In another multi-color image forming apparatus of the prior art, moreover, the toner images of individual colors formed on the image retainer are transferred sequentially to the recording paper, on which the toner images are superposed. However, this multi-color image forming apparatus is encountered by problems that the necessity for a transfer drum enlarges the size of the apparatus and that the transfer misregistrations of the toner images in the individual colors are caused to make it impossible to form a clear multi-color image.
In the image forming apparatus for forming a plurality of toner images in the superposed manner on the image retainer, however, it is necessary to release the abutment of a blade against the image retainer in the toner image superposing procedures so as to prevent the preceding toner image from being damaged.
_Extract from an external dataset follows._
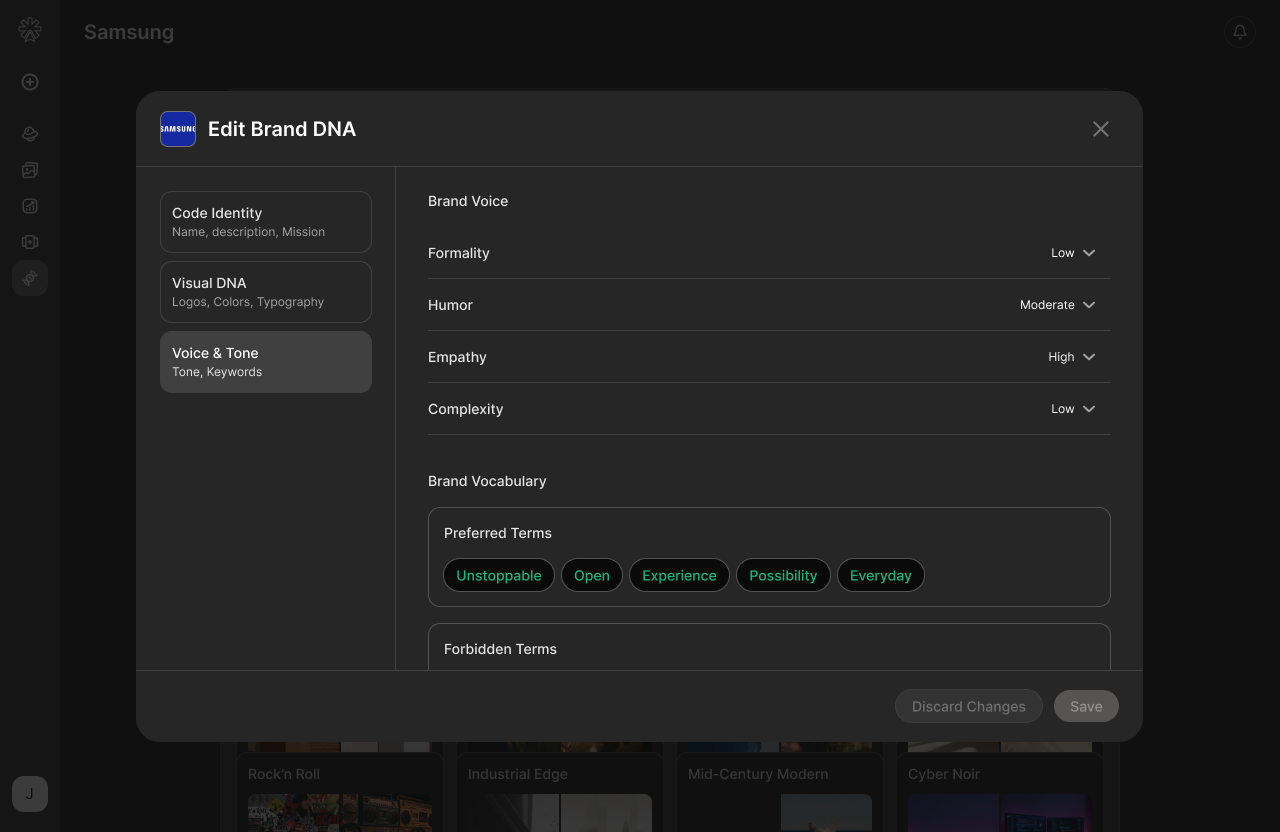Viewport: 1280px width, 832px height.
Task: Click the Samsung logo in the dialog header
Action: click(x=178, y=129)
Here, the cleaning of the residual toner by means of the blade is usually conducted by bringing an elastic plate member into abutment against the surface of the image retainer to scrape off the toner in accordance with the turns of the image retainer. As a result, if the blade abutting against the image retainer is abruptly separated when it is to be released from its abutting state, the toner being scraped is left as it is on the image retainer and is carried out of the cleaning device to raise a problem that it blots the peripheral devices of the image retainer or obstructs formation of a next image.
When the cleaning blade is continuously held in sliding contact with the surface of the image retainer, more specifically, there arises a defect that the retainer surface is damaged while the blade has its edge portion worn so that the cleaning operation cannot be conducted for a long time period. In order to eliminate this defect, there has been proposed a cleaning device in which a blade member is made so movable that it comes into sliding contact with the image retainer only when the image retainer bearing the residual toner left after the transfer comes to the cleaning portion, whereas it is retracted from the image retainer surface for the other time period. This technical means has an effect that it does not damage the image retainer surface but to elongate the lifetime of the blade. In the cleaning device having the blade member to be brought into and out of abutment against the image retainer, however, the scraped toner stored on the edge portion of the blade member when this member is removed from the image retainer is left on the image retainer to raise another problem that it overlaps a next new image to disturb it.